しかし、夫は「わかった。まず調べてみよう」と答えました。試しに20センチほどの踏み台を置いて、その上に立って洗い物をしてみましたが、数分で腰に大きな負担を感じました。私は激しく動揺して義母のいないところで夫に詰め寄りましたが、彼は「まあまあ。とりあえず1度工務店さんに来てもらおう」と言うだけでした。
そして工務店さんが来てくれた日、義母は意気揚々と流しの高さに注文を付けました。そしてこう言ったのです。
「できれば使う人によって高さを調節できるような流し台がいいわ。恵子さんも私も楽だし」
工務店さんはとても申し訳なさそうに言いました。
「今のところ既製品でそういうものはないのです。別注品ということになり、とてもお高いものになりますが……」
結局結論の出ないままその日の話は終わりました。
「私にはもうこの家で役立てることは何もなくなったわ。結局あなた方のお世話になるだけ。お炊事のお手伝いもできないなんて……」
義母はひどく落胆したようでした。
すると夫がいつになく真面目な表情で言いました。
「母さん。工務店さんは、流し台下の収納部分を空けて足が入るようにすることは簡単だって言っていたよ」
「だけどそれじゃあ高さが合わないのよ。イスの上で背伸びしないと水道の蛇口にも手が届かないの」
「だったらイスの高さを調節できるようにすればいいよ。勉強机のイスだって高さ調節できるよ」
「あれは微妙な高さ調節ができないのよ……」
「これを見て」と夫が取り出したのは「福祉用具」のカタログでした。夫が開いたページには「座面昇降座椅子」が載っていました。義母が絶対に嫌だと言った「補助具」です。
「母さんは嫌がるかもしれないけど、単なる道具じゃないか。何がいちばんしたいのか、何を大切にしたいのか考えようよ」夫はこんこんと義母を説得しました。
「これを使うことで母さんはやりたいことができるし、ぼくら家族にとってはそれでも母さんが元気で明るく台所にいてくれる方がうれしいんだよ。座っていて立ち上がるときなんか、タンスやイスにつかまるのはとても危なくて見てられないんだ。これならすっと立てるよ。あとは壁を伝えばいい。それに……、ぼくはショールームで試してきたんだけど、とっても快適だよ」
夫は最初からそう話すつもりだったようです。義母が言い出すずいぶん前に工務店さんに相談していたことや、「座面昇降座椅子」をショールームに見に行っていたことは後になって話してくれました。
「家の中で人目を気にしたって仕方ないじゃないか。
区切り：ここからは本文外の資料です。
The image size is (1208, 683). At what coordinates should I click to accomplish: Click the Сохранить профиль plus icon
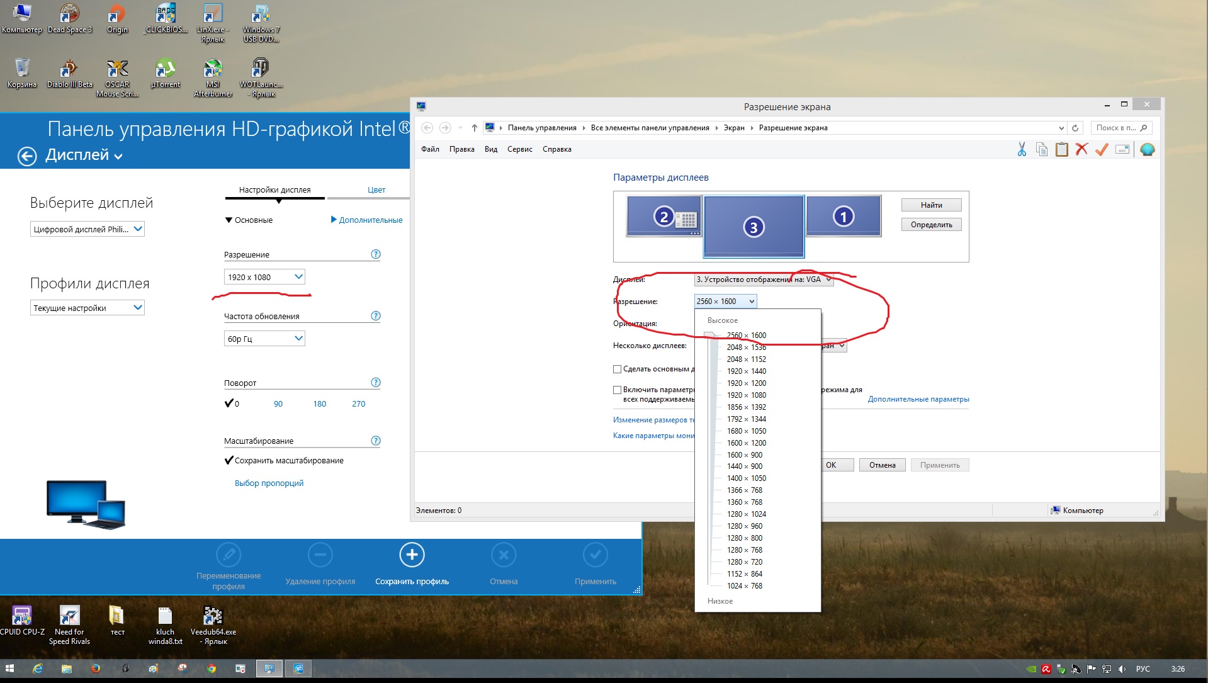[412, 555]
前向きに1日でも元気に一緒に楽しく暮らすために何ができるか、何が必要か。それを見つけるのってそんな難しいことじゃないと思う。簡単にわかるよ」
「どうして簡単なの?」
「だってここ数カ月、君と母さんは台所にいても全然楽しそうじゃなかったじゃないか。笑顔がなかったよ」
言われてみれば居心地が悪いというか、お互いに気をつかい、遠慮し、言いたいことも言えない、したいようにもできない、そんな毎日を過ごしていたような気がしました。
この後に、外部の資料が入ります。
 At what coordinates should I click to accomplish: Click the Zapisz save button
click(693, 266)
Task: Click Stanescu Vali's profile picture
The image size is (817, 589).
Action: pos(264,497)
「道具って使い用だよ。何のために使うか、それをちゃんと考えれば、その道具が持っている機能以上の力を引き出すことができるんだよ。便利、安全、快適、笑顔ってね」
「座面昇降座椅子」のお陰で、私と義母は以前のように台所で楽しく過ごしています。
夫は相変わらず「高さが合わなくて腰が痛いから……」とか「肩こりがひどくなるから」とか言い台所には立とうとしません。私たちも相変わらずそんな彼の悪口を言い合いながら笑っていますが、実はずいぶん頼りになる人だと私は密かに見直しています。
ひょっとすると、これも補助具、福祉用具の力かも……。